Dated and mailed July 23, 2007
beckeca . rsd : 115 : 9
/s/ James T. Flynn, Chairman
/s/ Robert Glaser, Commissioner
/s/ Ann L. Crump, Commissioner
However, as argued by Reisinger, Becker's charge of discrimination was not timely filed as to this allegation. Given the September 23, 2005, date of filing, the actionable period would have commenced on November 27, 2004. Even if the continuing violation doctrine applied, the record would have to show that at least one sales referral diversion occurred during the actionable period. However, the final sales referral referenced in the record occurred on Friday, November 26, 2004. Not only was this referral outside the actionable period, but it also was a referral to Becker, not to Easley or Waraxa.
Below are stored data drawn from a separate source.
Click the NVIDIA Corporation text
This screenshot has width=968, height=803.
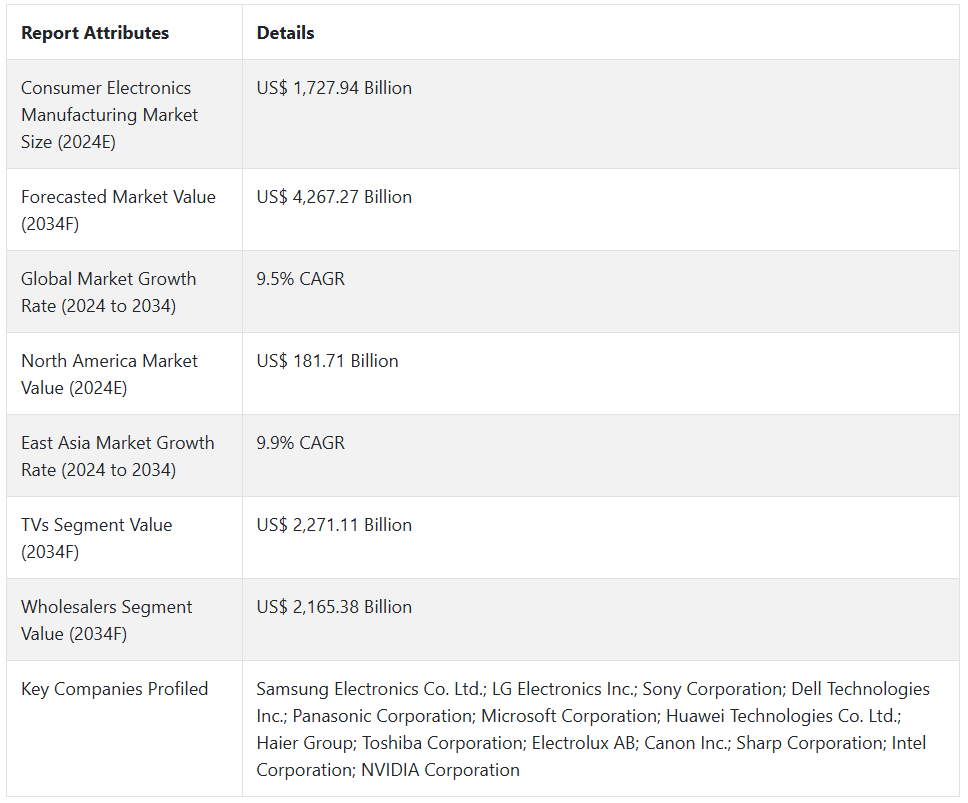441,770
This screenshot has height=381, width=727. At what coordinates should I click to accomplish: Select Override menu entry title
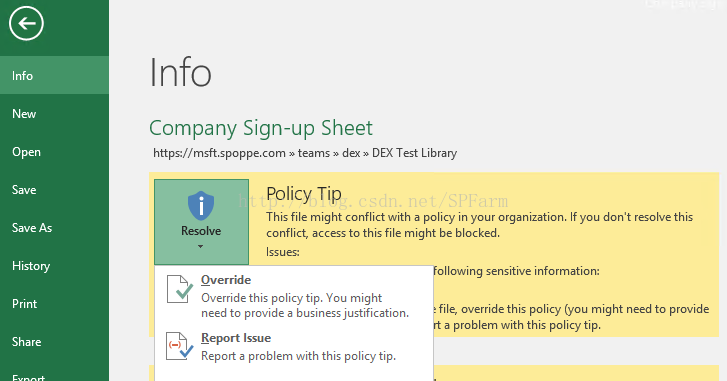click(x=226, y=280)
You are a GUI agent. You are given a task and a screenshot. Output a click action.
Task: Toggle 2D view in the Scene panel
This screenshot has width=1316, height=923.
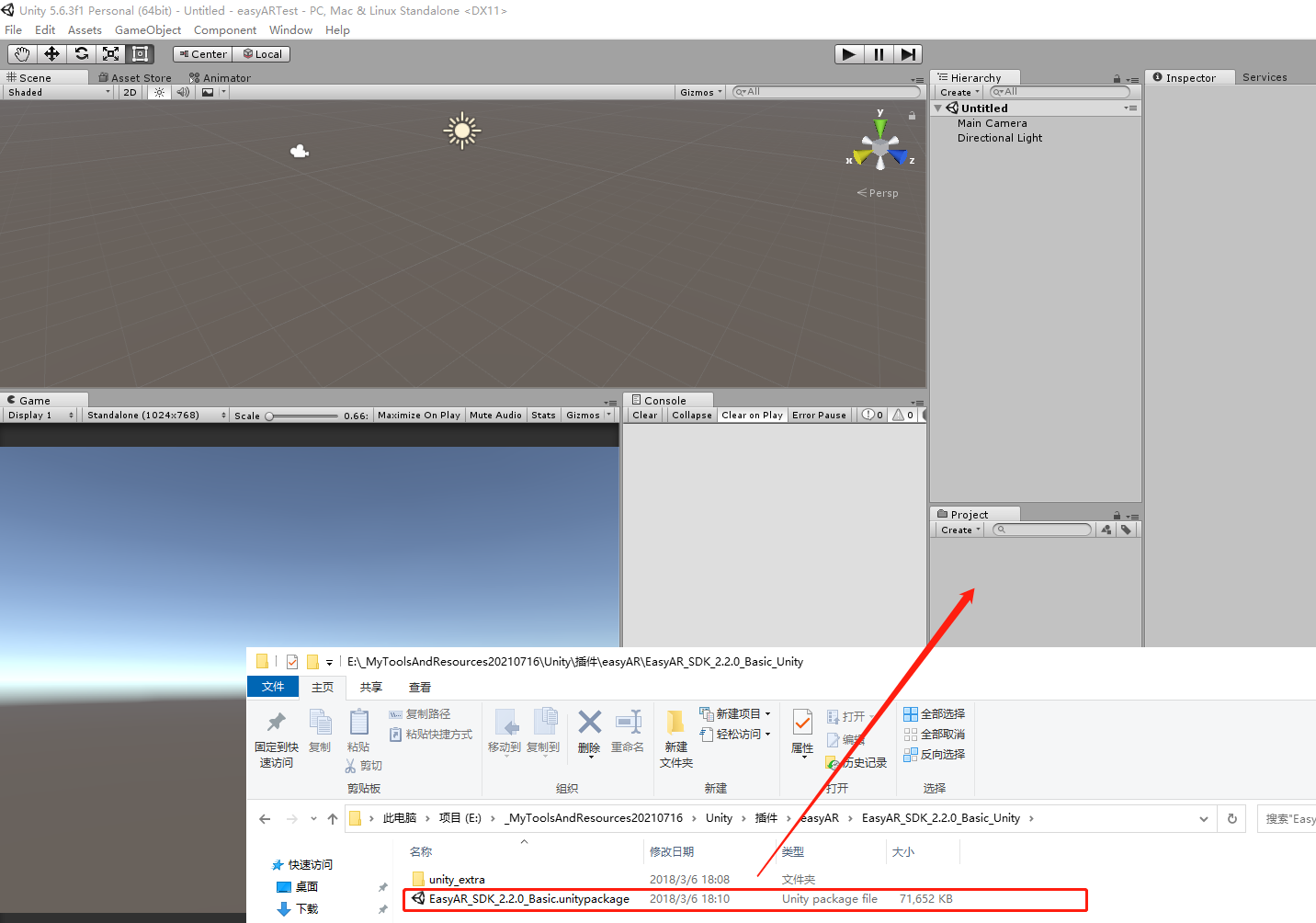[129, 91]
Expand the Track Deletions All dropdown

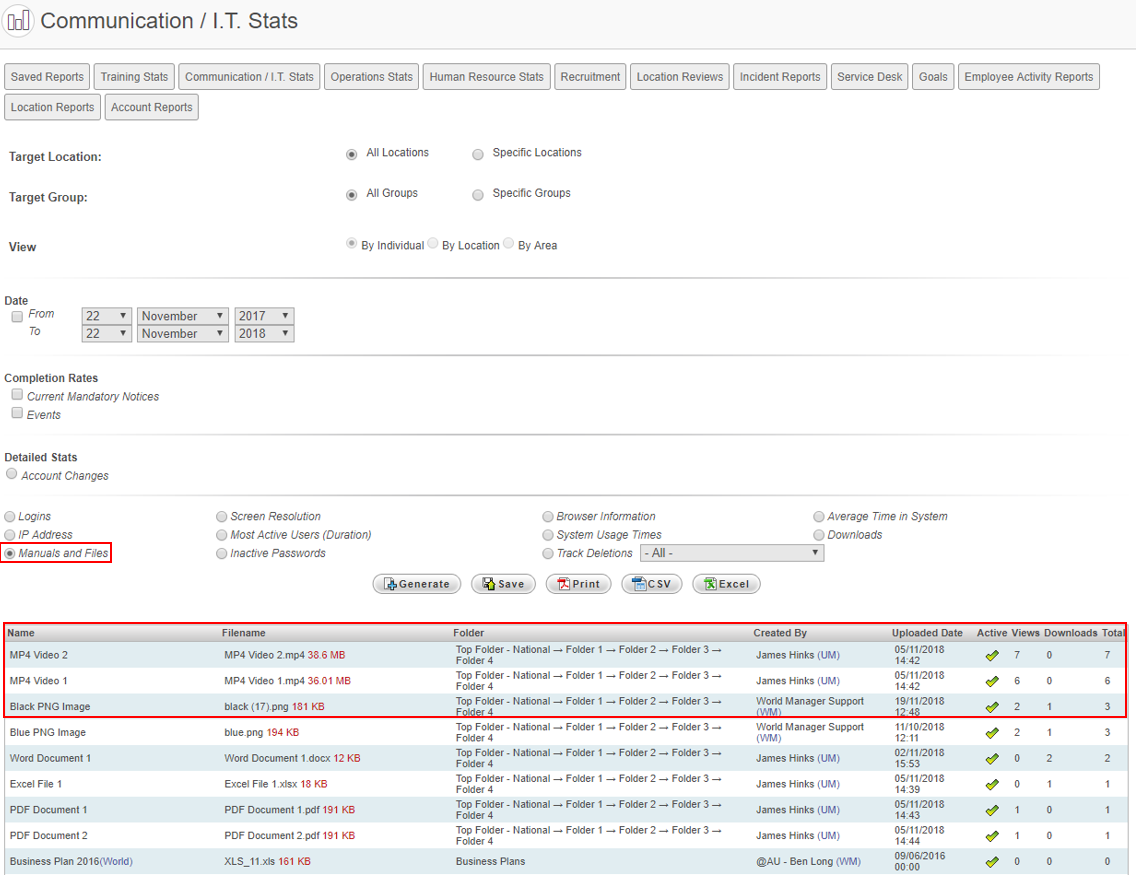pyautogui.click(x=731, y=553)
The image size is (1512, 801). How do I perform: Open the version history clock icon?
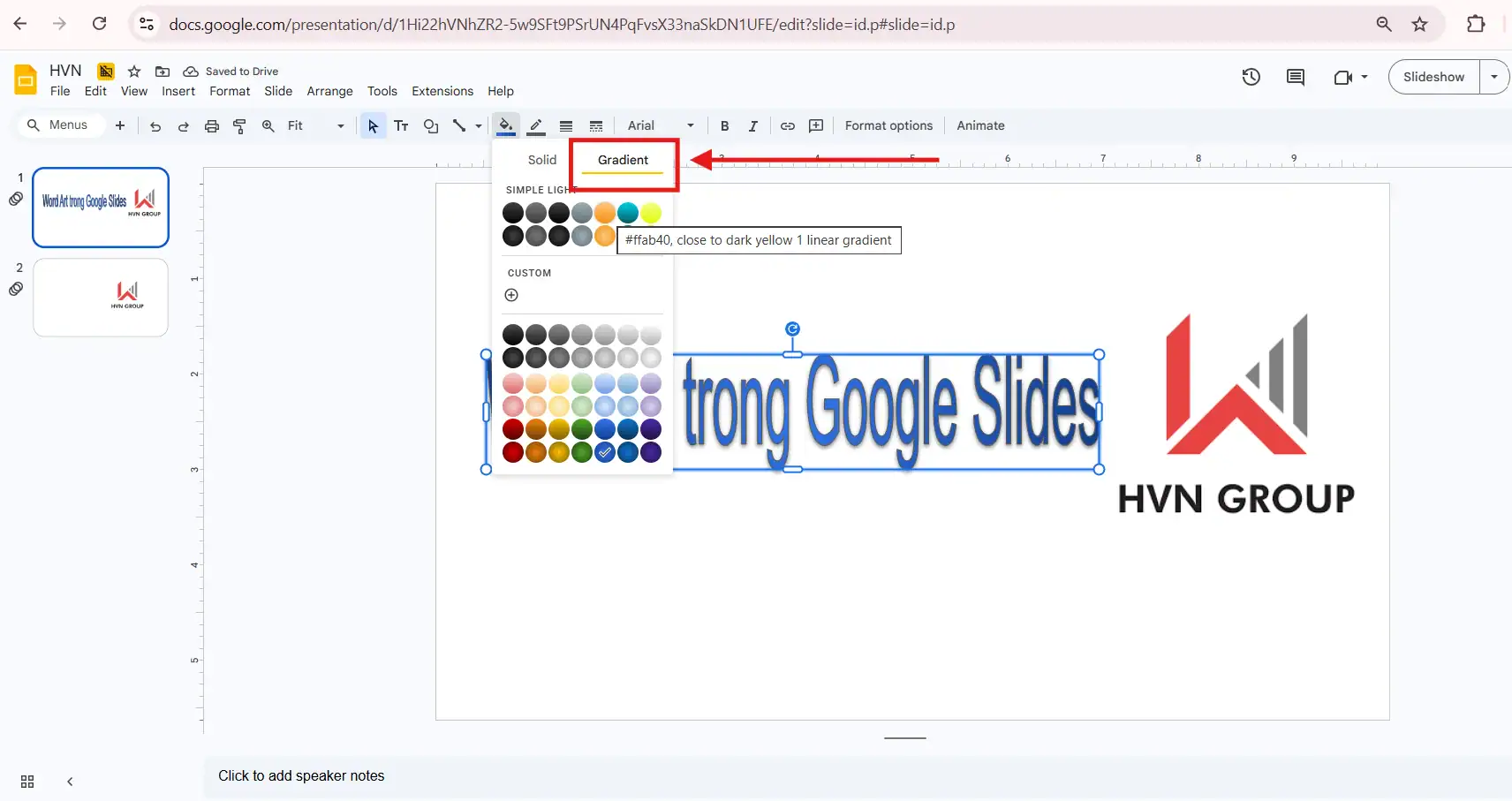(x=1251, y=77)
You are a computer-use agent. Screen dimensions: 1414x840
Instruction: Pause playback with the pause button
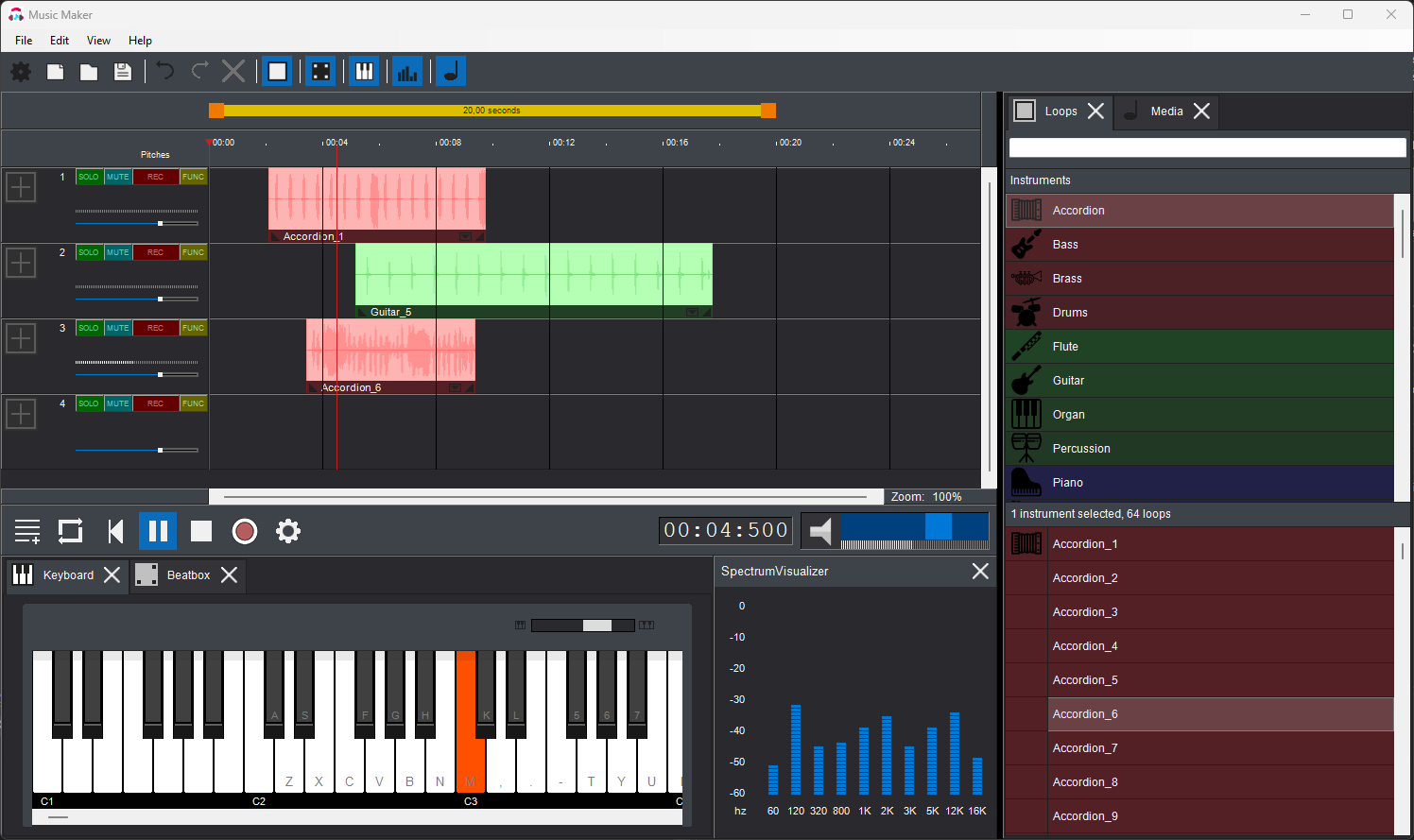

Moreover, even if sales referral diversions to Easley and to Waraxa had occurred during the actionable period, Becker failed to show that they could have been motivated by age. The record shows that Easley was in the protected age group at the time and, in fact, was only approximately five years younger than Becker, and Waraxa's age is not a matter of record.
Becker also alleges that his termination was motivated by age discrimination. The commission agrees with the ALJ's analysis of this issue.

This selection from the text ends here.